Horizontal Pod Autoscaler: Add an HPA to your most traffic-sensitive deployment: kubectl autoscale deployment api --cpu-percent=50 --min=2 --max=10. Install the Kubernetes metrics server if not present. Load test with hey and watch kubectl get hpa -w as pods scale out and back in.
GitOps with ArgoCD: Install ArgoCD in your cluster (kubectl apply -n argocd -f https://raw.githubusercontent.com/argoproj/argo-cd/stable/manifests/install.yaml). Create an ArgoCD Application pointing at your Kubernetes manifests directory in your Git repo. Push a change and watch ArgoCD automatically sync the cluster. This is the GitOps pattern used in most modern production environments.
Observability stack: Deploy a lightweight observability stack: Prometheus for metrics scraping, Grafana for dashboards. Add /metrics endpoints to your services using prometheus-client (Python) or prom-client (Node). Create a Grafana dashboard showing request rate, error rate, and latency (the RED method: Rate, Errors, Duration).
Chaos engineering: Use kubectl delete pod <pod-name> to kill pods randomly while your load test is running. Confirm your application continues serving traffic (Kubernetes restarts the pod). Then kill both replicas simultaneously and observe the brief outage. Document the MTTR (Mean Time to Recovery).
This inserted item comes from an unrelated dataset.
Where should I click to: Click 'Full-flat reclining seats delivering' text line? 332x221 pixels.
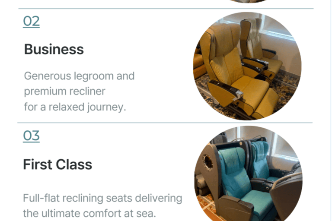click(102, 198)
Site Reliability Engineering (Google) — free online; chapters on Service Level Objectives, Error Budgets, and Incident Management are immediately applicable.
The Phoenix Project by Gene Kim — a novel about DevOps transformation; read it to understand the organisational context your technical skills operate in.
You built a multi-service containerised application in 10 weeks, starting from basic shell commands. What was the most difficult concept to internalise and why?
Your CI pipeline enforces tests, linting, and security scanning before any code reaches production. What is the cost of this (slower iteration) and what is the benefit? Where is the right trade-off for a startup vs an enterprise?
Kubernetes gives you self-healing, scaling, and rolling deployments. What are the operational costs of running Kubernetes yourself vs using a managed service (EKS, GKE)? At what team or traffic size does managed Kubernetes make financial sense?
You used Terraform for infrastructure and Kubernetes manifests for workloads. What is the boundary between infrastructure-as-code and configuration management? Where does one end and the other begin?
Looking back across all 10 weeks: which week's skills do you expect to use most often? Which tools do you want to go deeper on? Write a 6-month learning plan for yourself.